Fostering of innovative thinking and problem-solving. The visionary leader must encourage a culture of innovation throughout the organization. The culture must begin with the leadership team and flow through the entire organization. The CEO must set the direction for innovation by first identifying a vision for the organization that reflects marketplace assessments and that its most important stakeholders accept and support.

As buy-in to the organizational vision evolves, the leader can then encourage development of solutions and ideas that will help support the vision. Creation of a culture in which people feel that their ideas will be valued will result in effective, often creative problem-solving and innovations that can make an organization more competitive and cutting-edge.

The innovative culture encourages formation of proactive solutions, services and processes. It rewards risk taking and entrepreneurial thinking. It promotes knowledge transfer and organizational review to identify innovative processes and future trends.
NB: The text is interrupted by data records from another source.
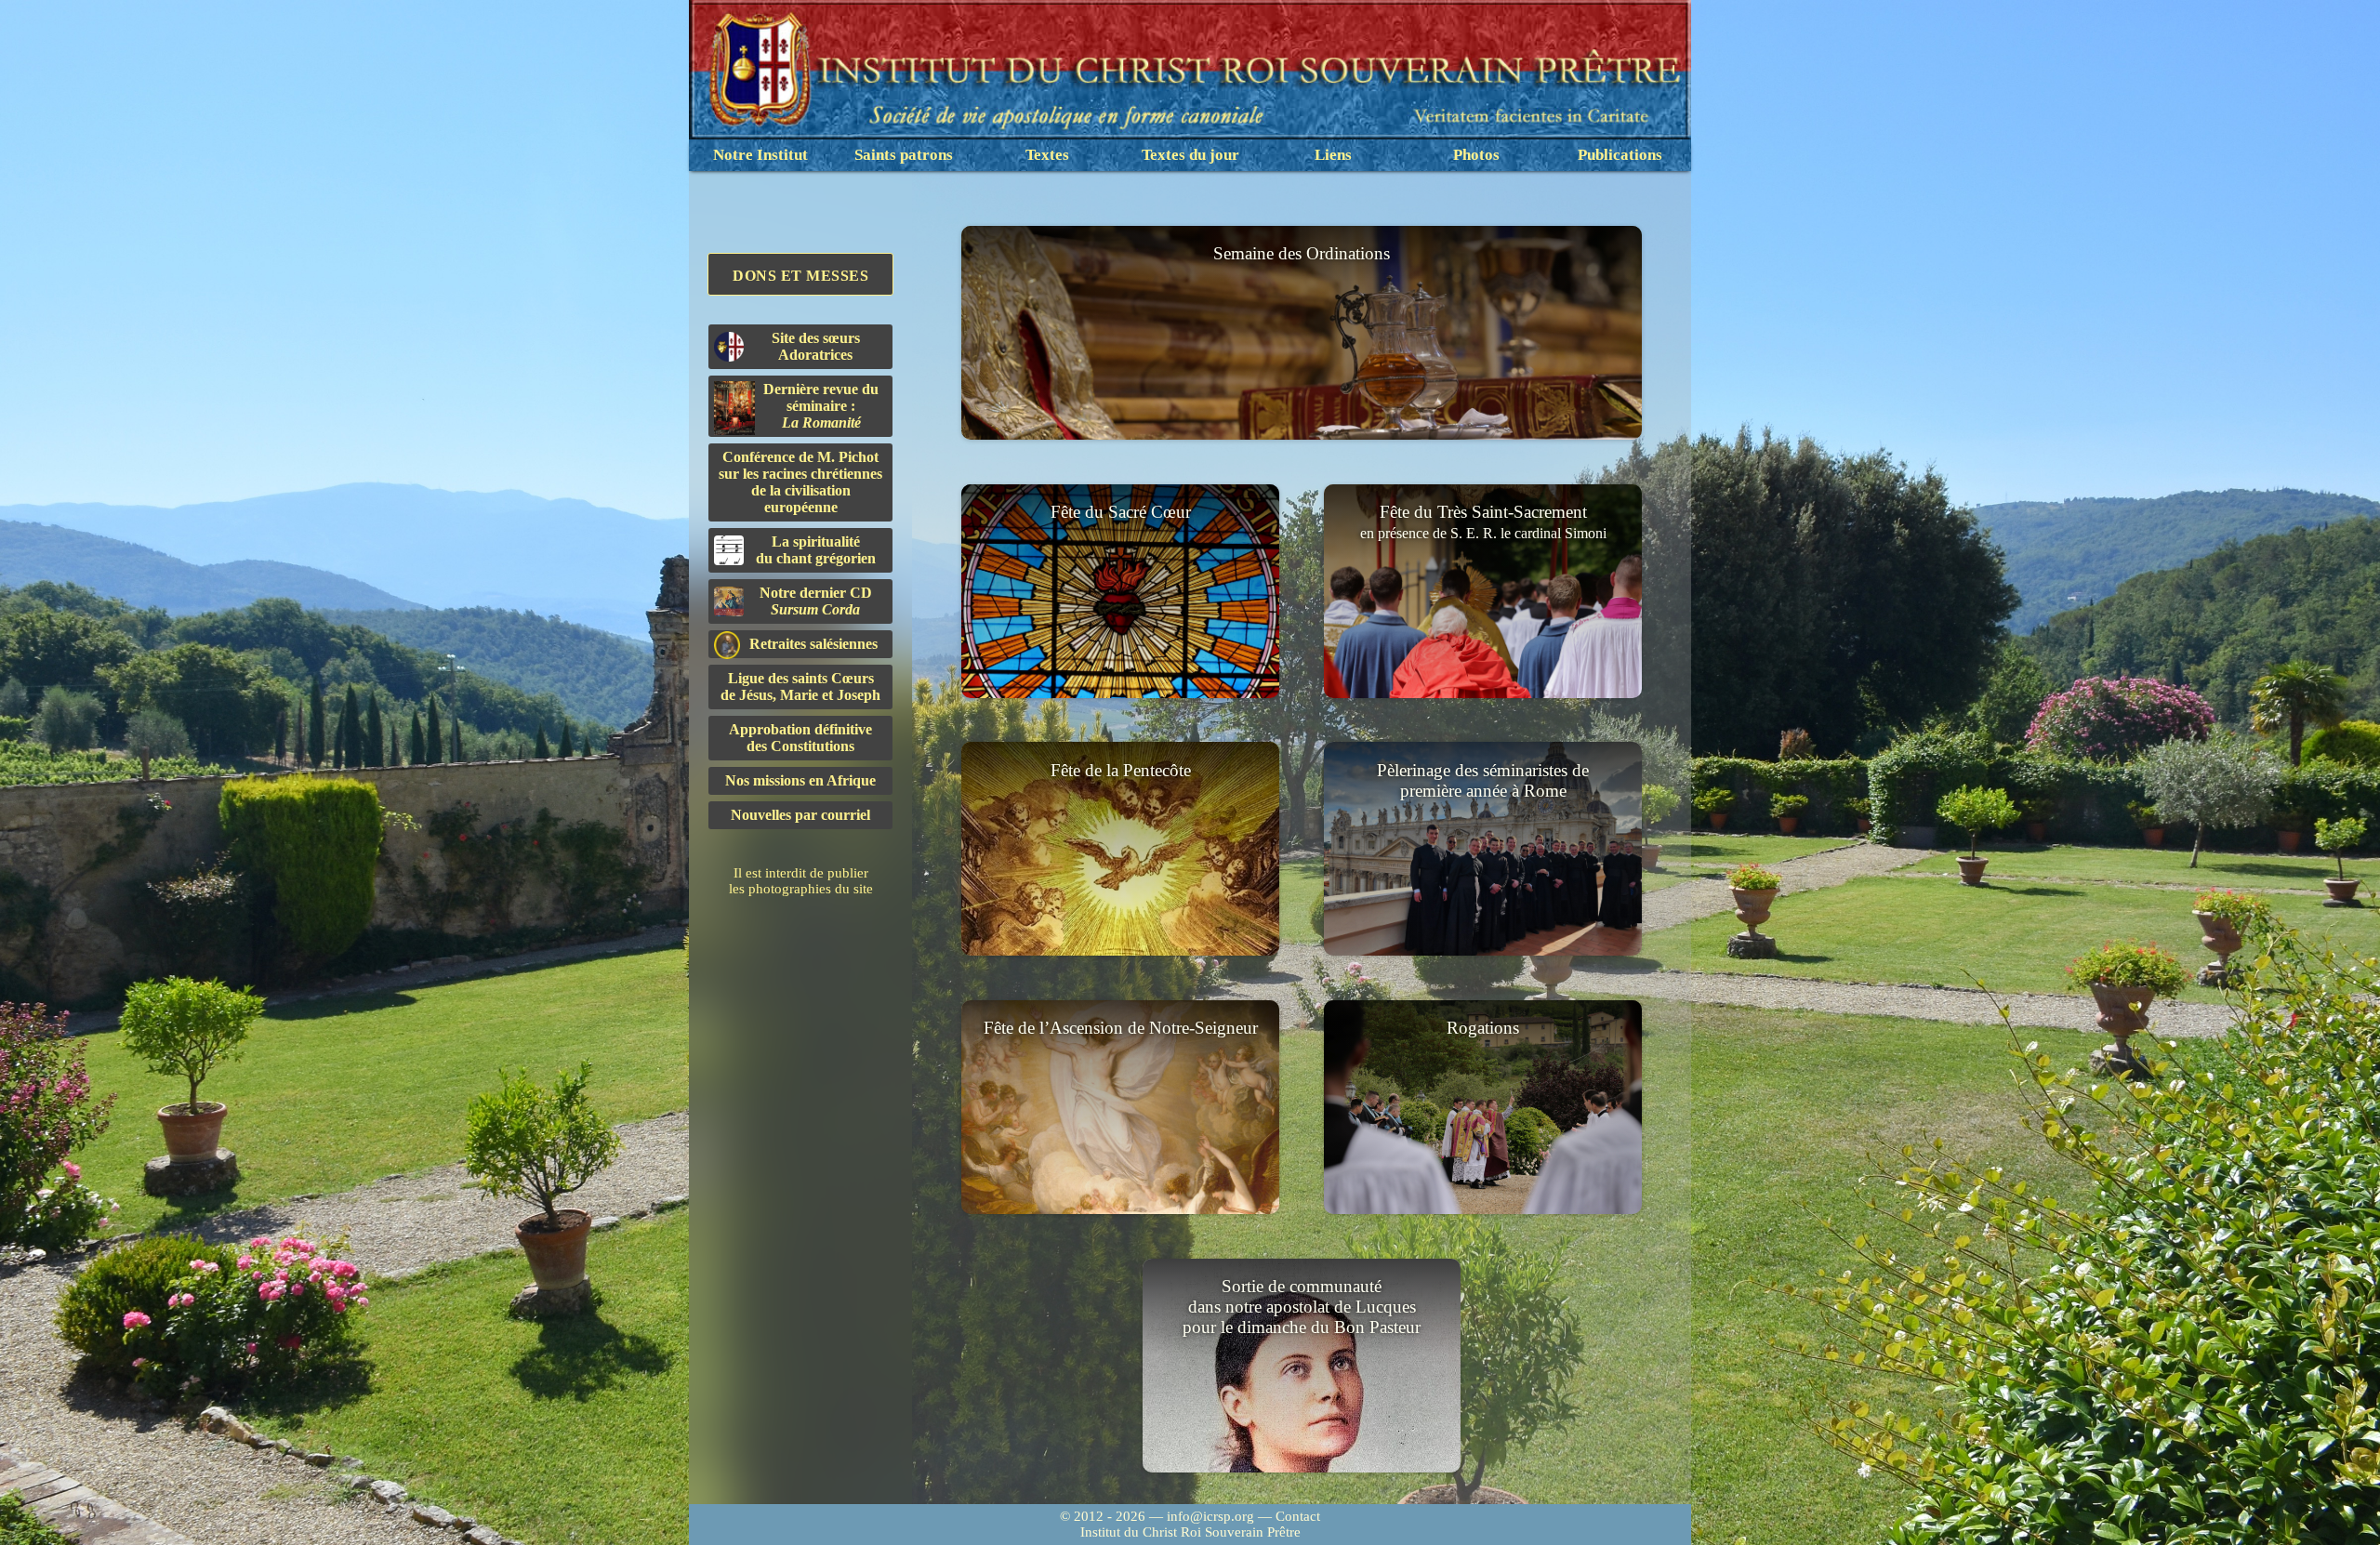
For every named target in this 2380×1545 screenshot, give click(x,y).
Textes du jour (1190, 155)
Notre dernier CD (816, 601)
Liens (1333, 155)
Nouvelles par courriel (800, 815)
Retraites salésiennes (813, 644)
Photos (1476, 155)
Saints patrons (903, 155)
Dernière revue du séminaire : (821, 405)
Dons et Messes (800, 276)
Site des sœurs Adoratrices (816, 346)
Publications (1620, 155)
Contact (1298, 1516)
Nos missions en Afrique (800, 780)
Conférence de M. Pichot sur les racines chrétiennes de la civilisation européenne (800, 482)
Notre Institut (760, 155)
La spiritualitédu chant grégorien (816, 550)
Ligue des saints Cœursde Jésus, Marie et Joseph (800, 686)
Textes (1047, 155)
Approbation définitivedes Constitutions (800, 737)
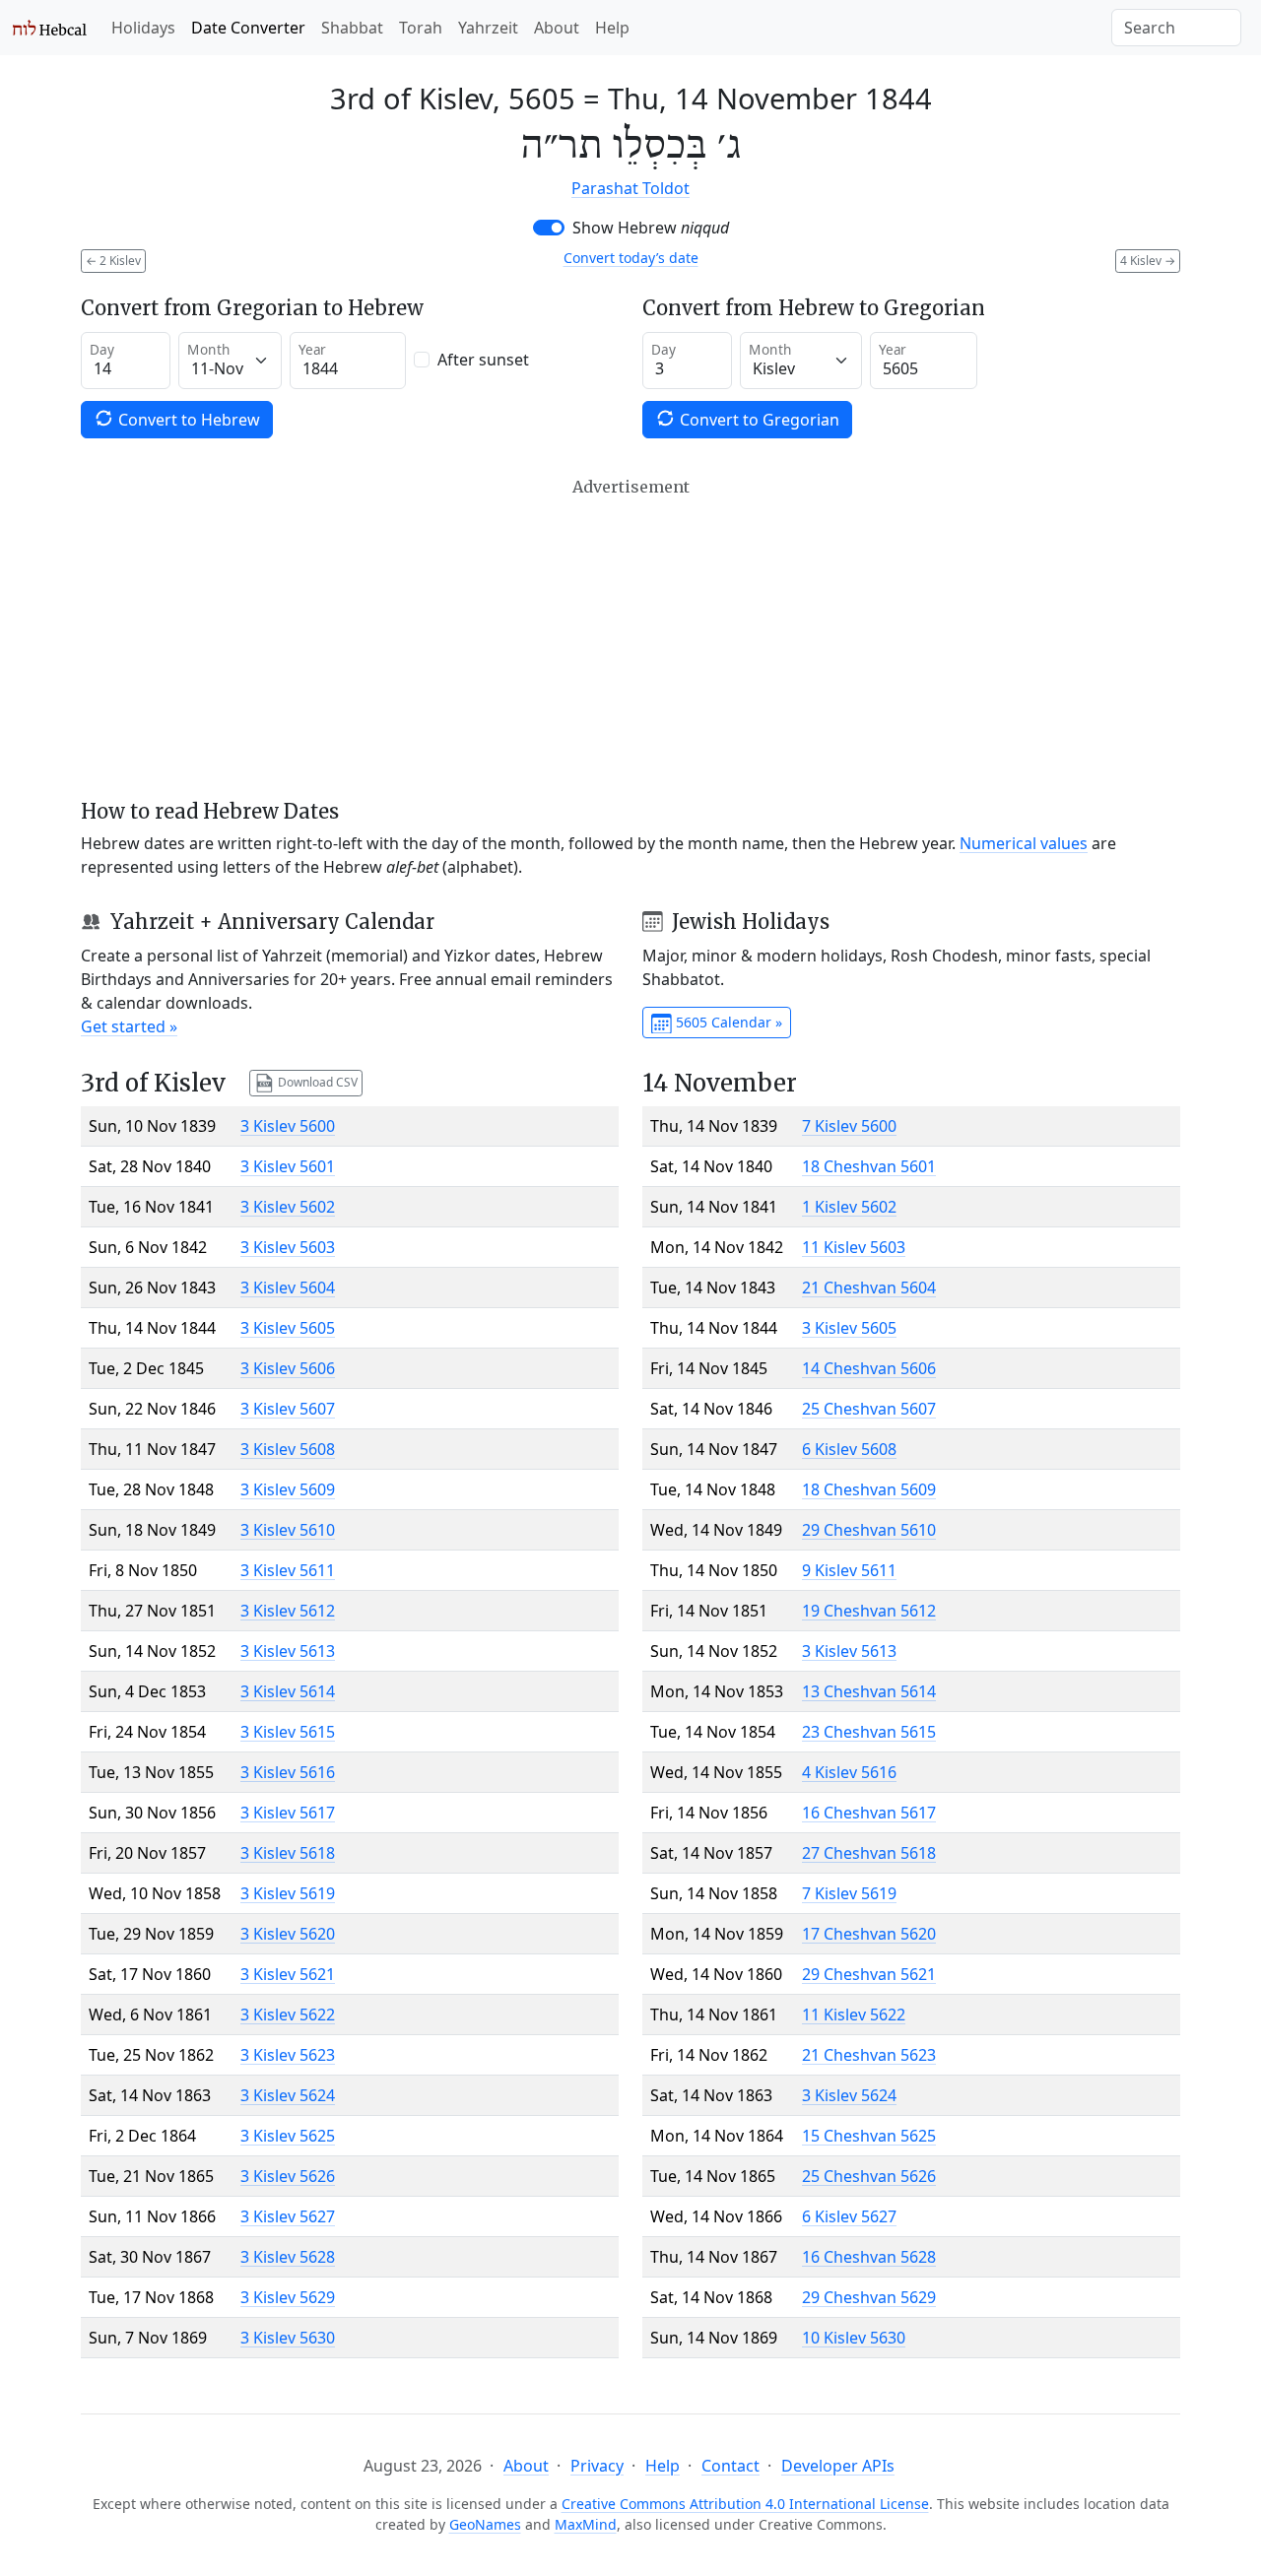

Developing a strong pool of leadership talent within today’s healthcare management ranks is a critical need of the industry as a whole. As a senior or chief healthcare executive, it will be worthwhile to ask yourself questions such as: Does the leadership team need an infusion of new talent with different skills or capabilities? Do current leaders need to undergo intensive assessments to identify their knowledge gaps? How will you develop your executives? How can training resources best be utilized to maximize the potential of mid-level managers and build bench strength within the organization?

Whatever the answers to these questions, a proactive process of addressing them will help build the capabilities of tomorrow’s top healthcare leaders.